Aim of the exercise -> Reproduce what is written in the records below exactly, and leave out the images.

Stored data entries
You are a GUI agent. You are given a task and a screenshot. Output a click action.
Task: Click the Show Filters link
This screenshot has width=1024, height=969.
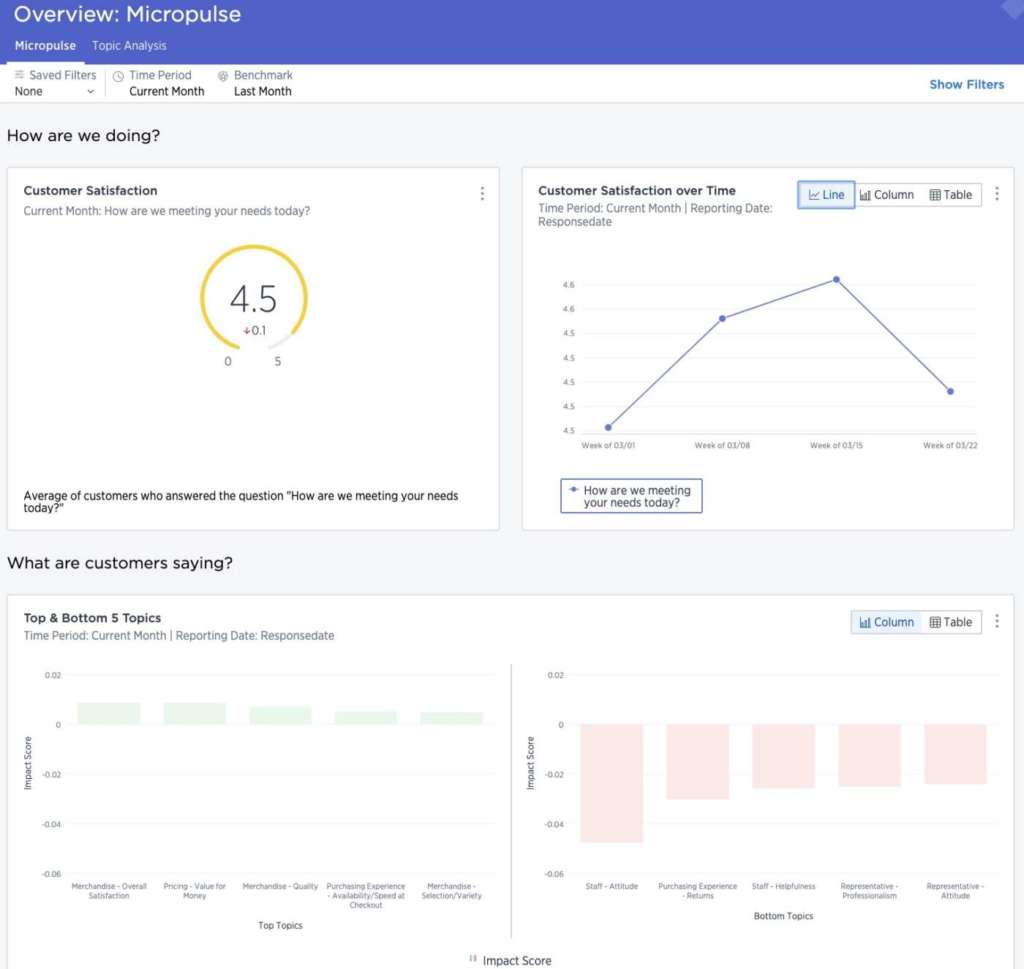966,84
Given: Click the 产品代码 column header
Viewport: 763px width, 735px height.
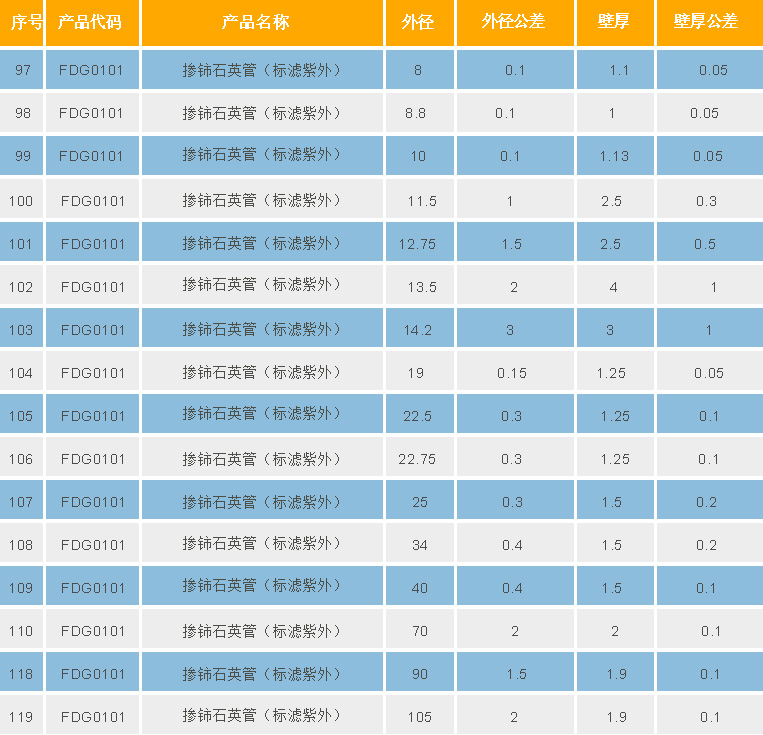Looking at the screenshot, I should pyautogui.click(x=91, y=22).
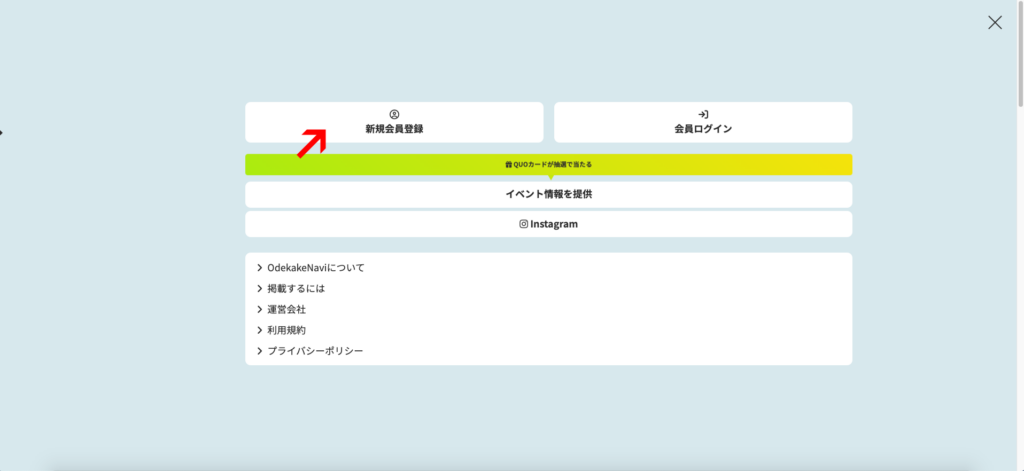Click the chevron beside プライバシーポリシー
The height and width of the screenshot is (471, 1024).
(260, 351)
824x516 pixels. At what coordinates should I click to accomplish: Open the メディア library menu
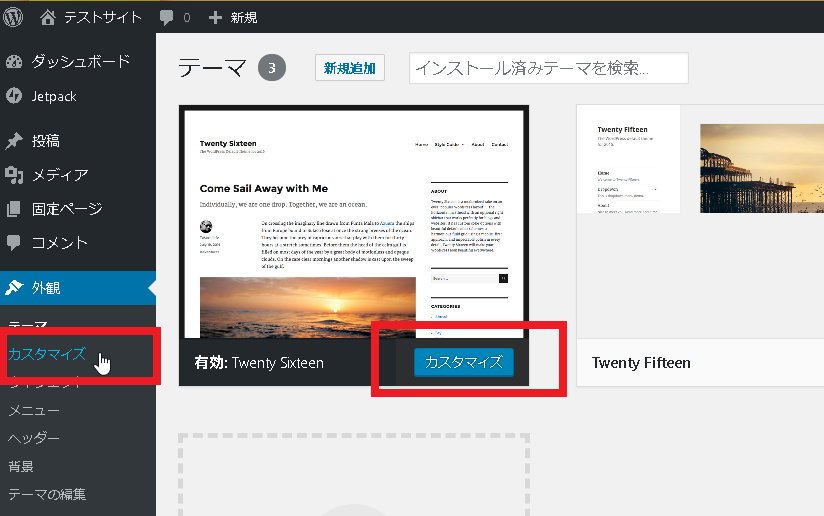pos(59,175)
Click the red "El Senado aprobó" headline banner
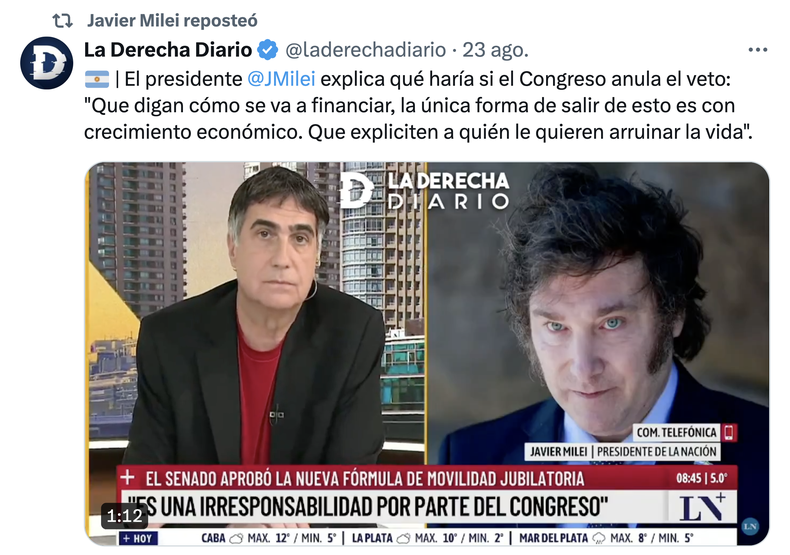Image resolution: width=790 pixels, height=555 pixels. point(427,477)
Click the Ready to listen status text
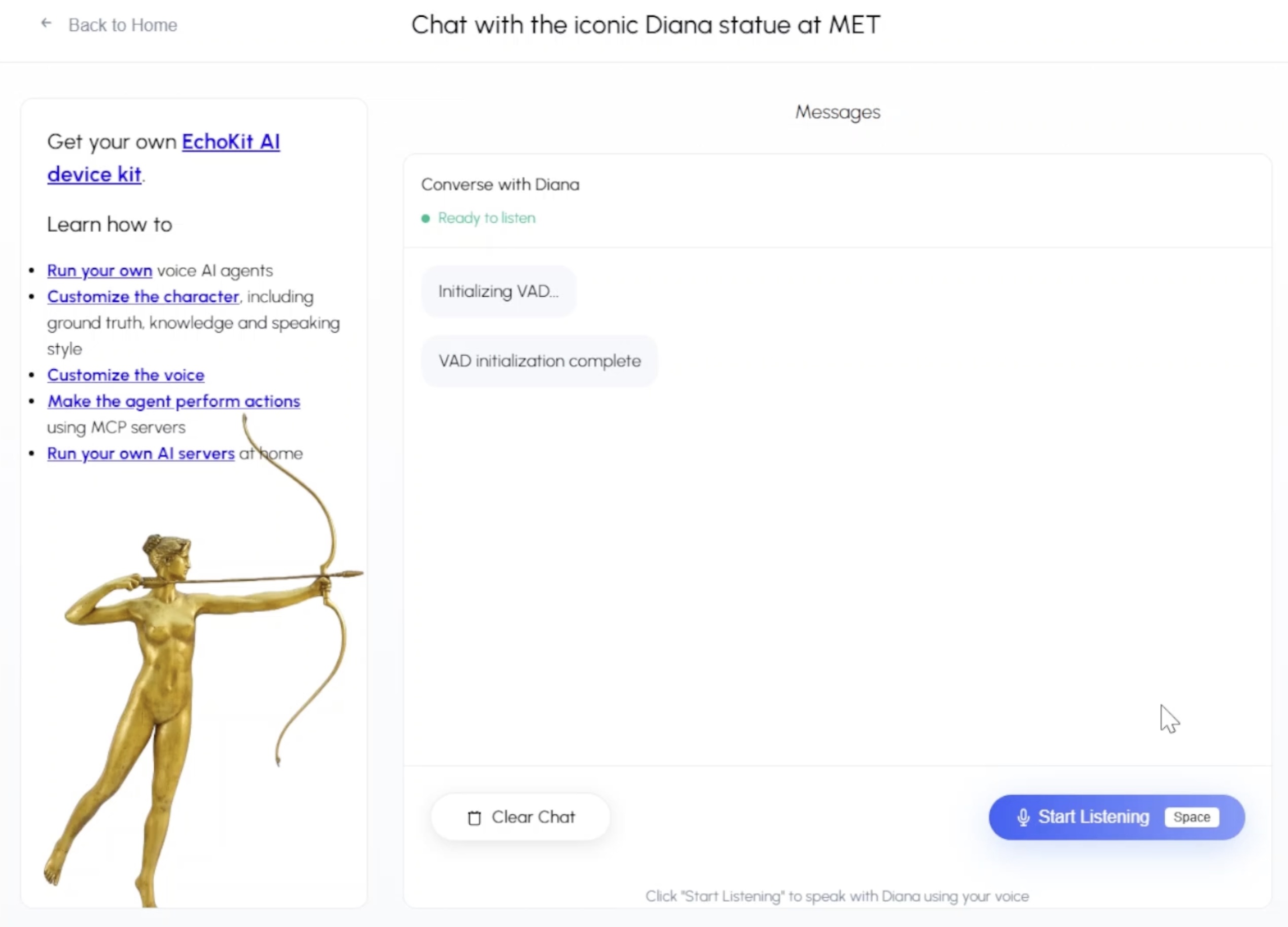Screen dimensions: 1288x927 pos(486,218)
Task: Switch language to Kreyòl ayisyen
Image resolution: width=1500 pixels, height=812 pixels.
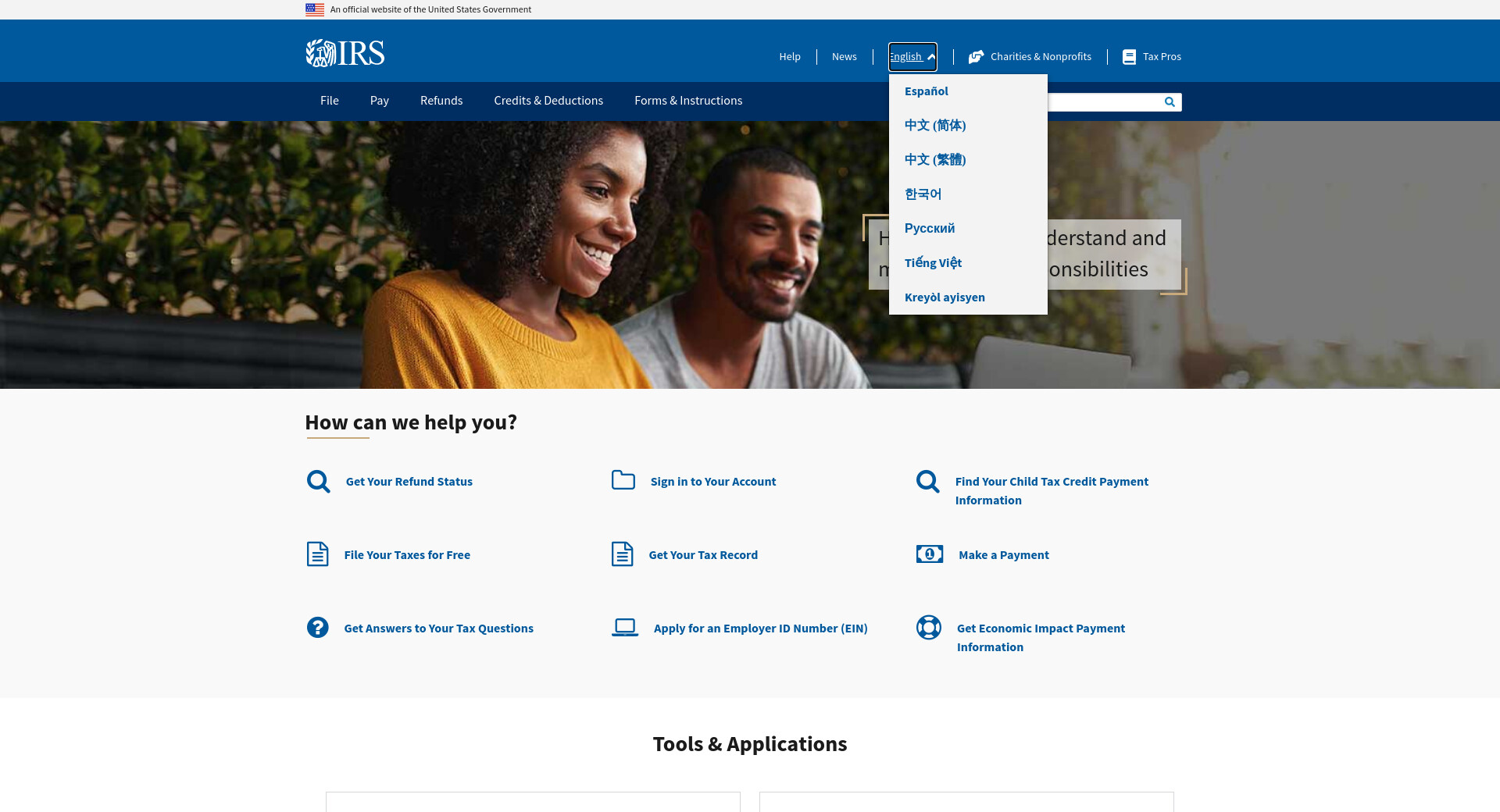Action: point(945,297)
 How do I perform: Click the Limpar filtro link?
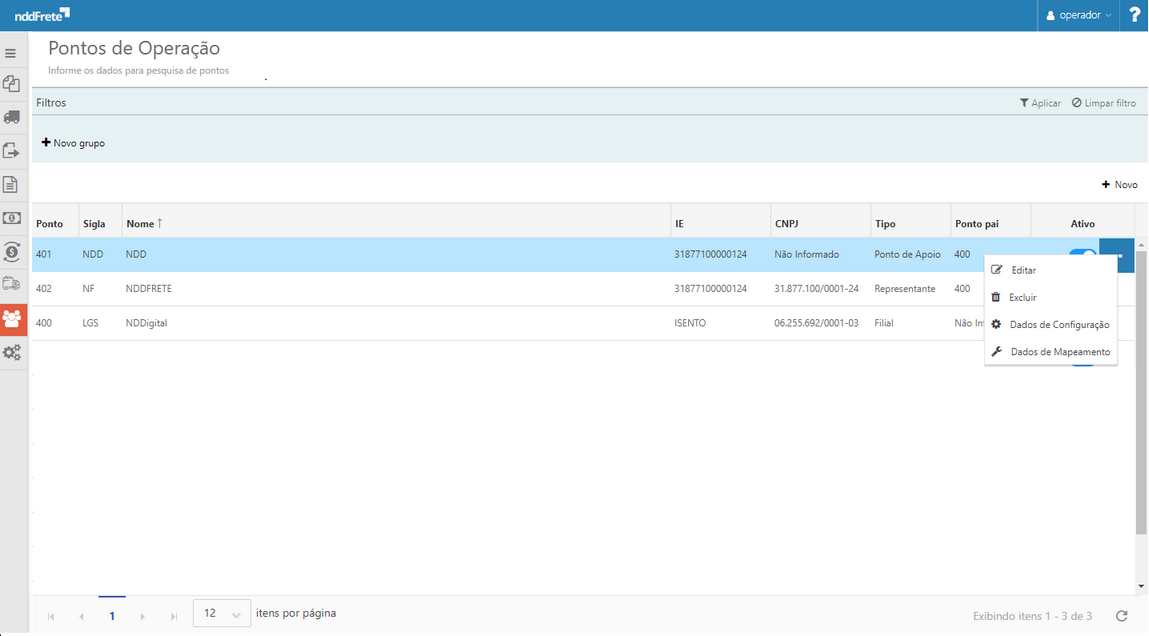(1104, 103)
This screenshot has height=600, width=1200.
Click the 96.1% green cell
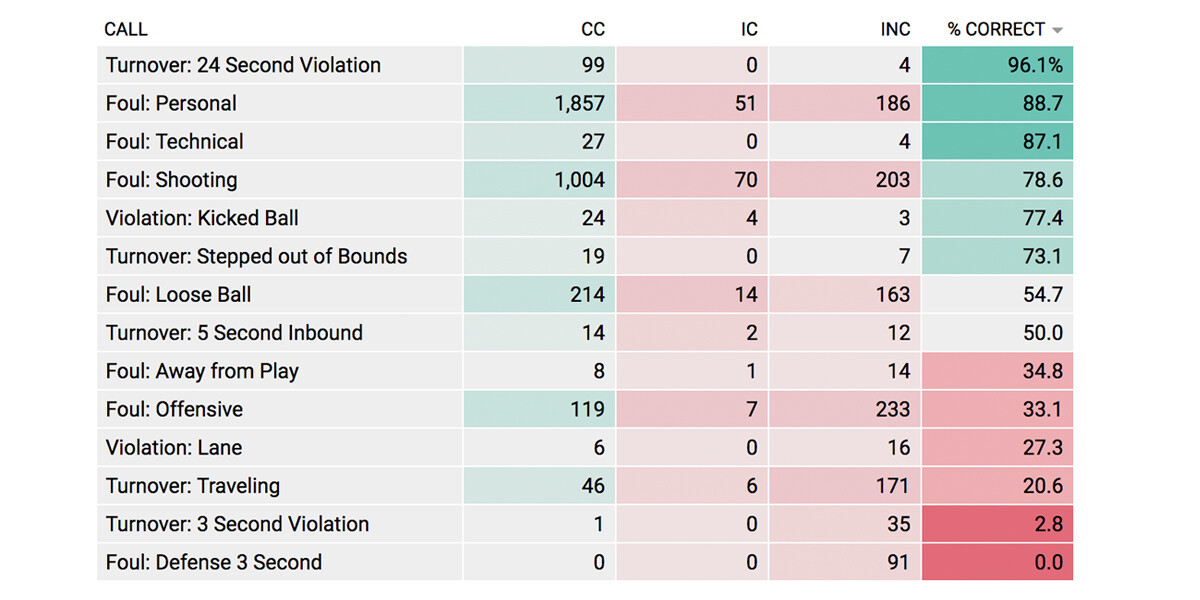997,66
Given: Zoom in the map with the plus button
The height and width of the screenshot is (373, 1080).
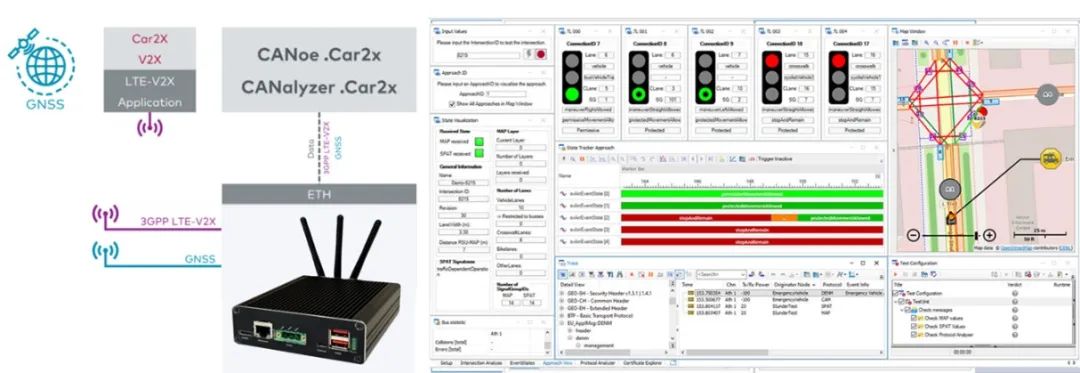Looking at the screenshot, I should coord(989,235).
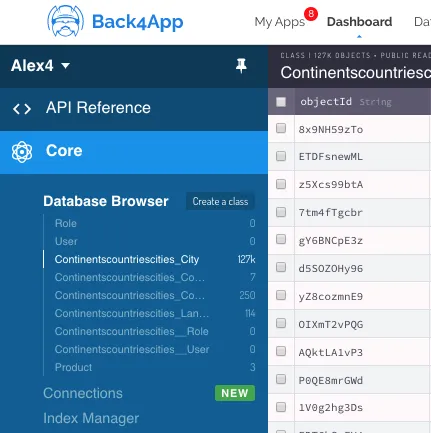Open the Alex4 app dropdown arrow
Image resolution: width=431 pixels, height=433 pixels.
[66, 65]
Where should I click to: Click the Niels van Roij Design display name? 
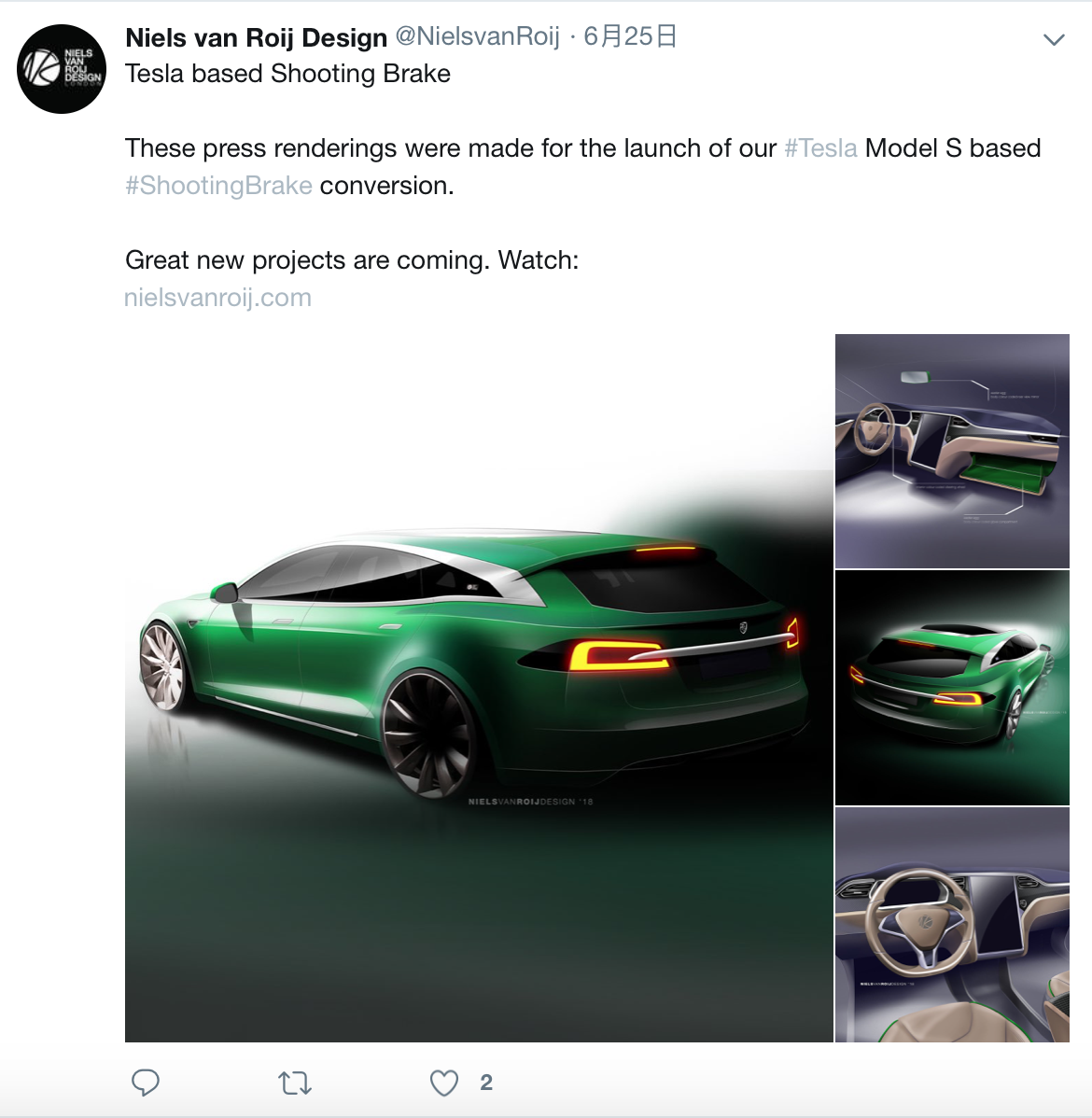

Task answer ->
You are a GUI agent. You are given a task and a screenshot. Output a click action.
Task: Click the Show Filters link
This screenshot has width=1024, height=969.
966,84
Given: Click the 产品代码 column header
Viewport: 763px width, 735px height.
Looking at the screenshot, I should pyautogui.click(x=91, y=22).
Click the chevron beside プライバシーポリシー
The height and width of the screenshot is (471, 1024).
(260, 351)
824x516 pixels. At what coordinates should I click to accomplish: Open the メディア library menu
pos(59,175)
Click the red "El Senado aprobó" headline banner
Image resolution: width=790 pixels, height=555 pixels. point(427,477)
Click the Ready to listen status text
Screen dimensions: 1288x927 pos(486,218)
Task: Switch language to Kreyòl ayisyen
Image resolution: width=1500 pixels, height=812 pixels.
Action: point(945,297)
 How do I perform: Click the Limpar filtro link?
(1104, 103)
This screenshot has height=600, width=1200.
Click the 96.1% green cell
997,66
Given: Zoom in the map with the plus button
The height and width of the screenshot is (373, 1080).
Looking at the screenshot, I should coord(989,235).
Open the Alex4 app dropdown arrow
Image resolution: width=431 pixels, height=433 pixels.
[66, 65]
Where should I click to: Click the Niels van Roij Design display name? 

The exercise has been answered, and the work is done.